DIRECTIONS FOR THIS TASK: The records below are to be transcribed exactly as they appear.

GIVEN DATA:
#####

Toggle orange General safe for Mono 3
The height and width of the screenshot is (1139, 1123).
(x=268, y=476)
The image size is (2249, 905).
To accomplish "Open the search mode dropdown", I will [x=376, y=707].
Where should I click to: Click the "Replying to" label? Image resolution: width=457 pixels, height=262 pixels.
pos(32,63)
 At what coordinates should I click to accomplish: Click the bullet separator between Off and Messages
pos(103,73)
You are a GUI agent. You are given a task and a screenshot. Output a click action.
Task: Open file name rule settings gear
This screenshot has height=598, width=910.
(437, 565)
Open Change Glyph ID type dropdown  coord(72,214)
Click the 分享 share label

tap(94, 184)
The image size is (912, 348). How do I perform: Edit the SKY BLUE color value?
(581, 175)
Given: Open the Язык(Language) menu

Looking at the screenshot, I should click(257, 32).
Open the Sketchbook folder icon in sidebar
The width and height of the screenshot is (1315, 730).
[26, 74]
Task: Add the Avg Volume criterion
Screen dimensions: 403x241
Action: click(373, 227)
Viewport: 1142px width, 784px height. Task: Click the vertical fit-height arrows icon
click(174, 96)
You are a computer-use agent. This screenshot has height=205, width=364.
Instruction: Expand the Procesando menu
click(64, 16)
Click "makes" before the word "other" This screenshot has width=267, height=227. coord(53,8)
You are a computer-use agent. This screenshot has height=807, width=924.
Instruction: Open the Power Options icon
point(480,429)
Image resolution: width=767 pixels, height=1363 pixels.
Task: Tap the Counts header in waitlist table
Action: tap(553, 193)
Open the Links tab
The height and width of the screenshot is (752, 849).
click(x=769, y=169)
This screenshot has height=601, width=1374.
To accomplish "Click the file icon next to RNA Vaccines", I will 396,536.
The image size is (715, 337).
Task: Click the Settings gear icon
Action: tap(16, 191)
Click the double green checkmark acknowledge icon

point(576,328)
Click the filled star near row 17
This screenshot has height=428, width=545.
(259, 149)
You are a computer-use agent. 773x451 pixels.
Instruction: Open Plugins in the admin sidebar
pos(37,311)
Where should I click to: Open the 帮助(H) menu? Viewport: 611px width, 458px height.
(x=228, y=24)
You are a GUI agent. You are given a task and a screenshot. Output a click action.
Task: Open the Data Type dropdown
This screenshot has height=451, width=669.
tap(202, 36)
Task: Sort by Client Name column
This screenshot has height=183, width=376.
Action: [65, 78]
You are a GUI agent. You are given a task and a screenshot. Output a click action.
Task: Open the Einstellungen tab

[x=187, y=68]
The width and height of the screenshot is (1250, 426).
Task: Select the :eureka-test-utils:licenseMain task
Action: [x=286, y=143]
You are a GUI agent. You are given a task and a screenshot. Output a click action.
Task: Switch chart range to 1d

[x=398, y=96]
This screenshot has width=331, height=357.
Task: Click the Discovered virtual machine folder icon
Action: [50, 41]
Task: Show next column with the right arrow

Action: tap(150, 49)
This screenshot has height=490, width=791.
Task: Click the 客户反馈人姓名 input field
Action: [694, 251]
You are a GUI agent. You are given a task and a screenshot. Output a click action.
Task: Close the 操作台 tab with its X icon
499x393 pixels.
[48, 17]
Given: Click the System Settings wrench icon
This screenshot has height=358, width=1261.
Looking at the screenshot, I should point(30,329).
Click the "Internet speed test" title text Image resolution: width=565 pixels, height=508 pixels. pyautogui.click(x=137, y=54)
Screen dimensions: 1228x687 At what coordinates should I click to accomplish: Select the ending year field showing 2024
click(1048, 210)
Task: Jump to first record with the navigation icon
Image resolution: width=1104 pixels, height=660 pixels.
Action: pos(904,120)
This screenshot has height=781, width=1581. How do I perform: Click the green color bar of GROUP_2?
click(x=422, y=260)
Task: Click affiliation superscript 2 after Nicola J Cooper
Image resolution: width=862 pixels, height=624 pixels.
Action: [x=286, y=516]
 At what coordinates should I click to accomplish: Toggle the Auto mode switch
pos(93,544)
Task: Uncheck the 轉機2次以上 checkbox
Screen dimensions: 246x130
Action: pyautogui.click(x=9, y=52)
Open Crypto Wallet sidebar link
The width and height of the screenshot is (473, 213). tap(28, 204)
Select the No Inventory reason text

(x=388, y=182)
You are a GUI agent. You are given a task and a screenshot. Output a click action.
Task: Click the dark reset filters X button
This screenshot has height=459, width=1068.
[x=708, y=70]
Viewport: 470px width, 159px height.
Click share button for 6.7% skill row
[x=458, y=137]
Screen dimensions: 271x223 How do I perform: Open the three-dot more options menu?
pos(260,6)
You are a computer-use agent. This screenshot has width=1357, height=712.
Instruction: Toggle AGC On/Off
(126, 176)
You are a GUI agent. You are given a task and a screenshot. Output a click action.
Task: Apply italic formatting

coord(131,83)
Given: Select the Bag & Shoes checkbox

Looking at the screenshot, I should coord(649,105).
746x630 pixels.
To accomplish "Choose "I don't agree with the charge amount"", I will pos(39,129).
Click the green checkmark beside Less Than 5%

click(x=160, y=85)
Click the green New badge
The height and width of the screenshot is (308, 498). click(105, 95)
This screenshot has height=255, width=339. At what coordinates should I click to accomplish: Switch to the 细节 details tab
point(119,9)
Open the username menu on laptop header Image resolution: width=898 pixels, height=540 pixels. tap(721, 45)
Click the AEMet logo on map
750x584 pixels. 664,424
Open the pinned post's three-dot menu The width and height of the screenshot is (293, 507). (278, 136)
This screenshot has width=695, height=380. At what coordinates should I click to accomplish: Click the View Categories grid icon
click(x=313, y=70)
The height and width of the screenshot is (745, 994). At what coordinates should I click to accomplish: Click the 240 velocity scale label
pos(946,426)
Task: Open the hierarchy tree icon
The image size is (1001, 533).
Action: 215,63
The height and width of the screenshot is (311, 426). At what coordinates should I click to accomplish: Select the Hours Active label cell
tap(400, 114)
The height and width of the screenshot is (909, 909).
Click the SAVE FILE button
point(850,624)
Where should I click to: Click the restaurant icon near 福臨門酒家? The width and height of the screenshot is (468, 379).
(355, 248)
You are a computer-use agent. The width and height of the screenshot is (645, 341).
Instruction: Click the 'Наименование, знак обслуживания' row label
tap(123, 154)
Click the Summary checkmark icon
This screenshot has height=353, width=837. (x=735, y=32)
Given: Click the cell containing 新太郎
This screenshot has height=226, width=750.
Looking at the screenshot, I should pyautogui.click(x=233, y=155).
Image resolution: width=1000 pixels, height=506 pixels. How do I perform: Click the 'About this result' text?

#####

ANSWER SECTION:
Toggle orange General safe for Mono 3
The height and width of the screenshot is (1139, 1123).
(x=268, y=476)
The image size is (2249, 905).
To accomplish "Open the search mode dropdown", I will [x=376, y=707].
Where should I click to: Click the "Replying to" label? Image resolution: width=457 pixels, height=262 pixels.
pos(32,63)
 At what coordinates should I click to accomplish: Click the bullet separator between Off and Messages
pos(103,73)
You are a GUI agent. You are given a task and a screenshot. Output a click action.
Task: Open file name rule settings gear
This screenshot has height=598, width=910.
(437, 565)
Open Change Glyph ID type dropdown  coord(72,214)
Click the 分享 share label

tap(94, 184)
The image size is (912, 348). How do I perform: Edit the SKY BLUE color value?
(581, 175)
Given: Open the Язык(Language) menu

Looking at the screenshot, I should click(257, 32).
Open the Sketchbook folder icon in sidebar
The width and height of the screenshot is (1315, 730).
[26, 74]
Task: Add the Avg Volume criterion
Screen dimensions: 403x241
Action: click(373, 227)
Viewport: 1142px width, 784px height. Task: Click the vertical fit-height arrows icon
click(174, 96)
You are a computer-use agent. This screenshot has height=205, width=364.
Instruction: Expand the Procesando menu
click(64, 16)
Click "makes" before the word "other" This screenshot has width=267, height=227. coord(53,8)
You are a computer-use agent. This screenshot has height=807, width=924.
Instruction: Open the Power Options icon
point(480,429)
Image resolution: width=767 pixels, height=1363 pixels.
Task: Tap the Counts header in waitlist table
Action: tap(553, 193)
Open the Links tab
The height and width of the screenshot is (752, 849).
click(x=769, y=169)
This screenshot has height=601, width=1374.
To accomplish "Click the file icon next to RNA Vaccines", I will 396,536.
The image size is (715, 337).
Task: Click the Settings gear icon
Action: tap(16, 191)
Click the double green checkmark acknowledge icon

point(576,328)
Click the filled star near row 17
This screenshot has height=428, width=545.
(259, 149)
You are a computer-use agent. 773x451 pixels.
Instruction: Open Plugins in the admin sidebar
pos(37,311)
Where should I click to: Open the 帮助(H) menu? Viewport: 611px width, 458px height.
(x=228, y=24)
You are a GUI agent. You are given a task and a screenshot. Output a click action.
Task: Open the Data Type dropdown
This screenshot has height=451, width=669.
tap(202, 36)
Task: Sort by Client Name column
This screenshot has height=183, width=376.
Action: [65, 78]
You are a GUI agent. You are given a task and a screenshot. Output a click action.
Task: Open the Einstellungen tab

[x=187, y=68]
The width and height of the screenshot is (1250, 426).
Task: Select the :eureka-test-utils:licenseMain task
Action: [x=286, y=143]
You are a GUI agent. You are given a task and a screenshot. Output a click action.
Task: Switch chart range to 1d

[x=398, y=96]
This screenshot has width=331, height=357.
Task: Click the Discovered virtual machine folder icon
Action: [50, 41]
Task: Show next column with the right arrow

Action: tap(150, 49)
This screenshot has height=490, width=791.
Task: Click the 客户反馈人姓名 input field
Action: [694, 251]
You are a GUI agent. You are given a task and a screenshot. Output a click action.
Task: Close the 操作台 tab with its X icon
499x393 pixels.
[48, 17]
Given: Click the System Settings wrench icon
This screenshot has height=358, width=1261.
Looking at the screenshot, I should point(30,329).
Click the "Internet speed test" title text Image resolution: width=565 pixels, height=508 pixels. pyautogui.click(x=137, y=54)
Screen dimensions: 1228x687 At what coordinates should I click to accomplish: Select the ending year field showing 2024
click(1048, 210)
Task: Jump to first record with the navigation icon
Image resolution: width=1104 pixels, height=660 pixels.
Action: pos(904,120)
This screenshot has height=781, width=1581. How do I perform: Click the green color bar of GROUP_2?
click(x=422, y=260)
Task: Click affiliation superscript 2 after Nicola J Cooper
Image resolution: width=862 pixels, height=624 pixels.
Action: [x=286, y=516]
 At what coordinates should I click to accomplish: Toggle the Auto mode switch
pos(93,544)
Task: Uncheck the 轉機2次以上 checkbox
Screen dimensions: 246x130
Action: pyautogui.click(x=9, y=52)
Open Crypto Wallet sidebar link
The width and height of the screenshot is (473, 213). tap(28, 204)
Select the No Inventory reason text

(x=388, y=182)
You are a GUI agent. You are given a task and a screenshot. Output a click action.
Task: Click the dark reset filters X button
This screenshot has height=459, width=1068.
[x=708, y=70]
Viewport: 470px width, 159px height.
Click share button for 6.7% skill row
[x=458, y=137]
Screen dimensions: 271x223 How do I perform: Open the three-dot more options menu?
pos(260,6)
You are a computer-use agent. This screenshot has width=1357, height=712.
Instruction: Toggle AGC On/Off
(126, 176)
You are a GUI agent. You are given a task and a screenshot. Output a click action.
Task: Apply italic formatting

coord(131,83)
Given: Select the Bag & Shoes checkbox

Looking at the screenshot, I should coord(649,105).
746x630 pixels.
To accomplish "Choose "I don't agree with the charge amount"", I will pos(39,129).
Click the green checkmark beside Less Than 5%

click(x=160, y=85)
Click the green New badge
The height and width of the screenshot is (308, 498). click(105, 95)
This screenshot has height=255, width=339. At what coordinates should I click to accomplish: Switch to the 细节 details tab
point(119,9)
Open the username menu on laptop header Image resolution: width=898 pixels, height=540 pixels. tap(721, 45)
Click the AEMet logo on map
750x584 pixels. 664,424
Open the pinned post's three-dot menu The width and height of the screenshot is (293, 507). (278, 136)
This screenshot has width=695, height=380. At what coordinates should I click to accomplish: Click the View Categories grid icon
click(x=313, y=70)
The height and width of the screenshot is (745, 994). At what coordinates should I click to accomplish: Click the 240 velocity scale label
pos(946,426)
Task: Open the hierarchy tree icon
The image size is (1001, 533).
Action: 215,63
The height and width of the screenshot is (311, 426). At what coordinates should I click to accomplish: Select the Hours Active label cell
tap(400, 114)
The height and width of the screenshot is (909, 909).
Click the SAVE FILE button
point(850,624)
Where should I click to: Click the restaurant icon near 福臨門酒家? The width and height of the screenshot is (468, 379).
(355, 248)
You are a computer-use agent. The width and height of the screenshot is (645, 341).
Instruction: Click the 'Наименование, знак обслуживания' row label
tap(123, 154)
Click the Summary checkmark icon
This screenshot has height=353, width=837. (x=735, y=32)
Given: Click the cell containing 新太郎
This screenshot has height=226, width=750.
Looking at the screenshot, I should pyautogui.click(x=233, y=155).
Image resolution: width=1000 pixels, height=506 pixels. How do I perform: Click the 'About this result' text?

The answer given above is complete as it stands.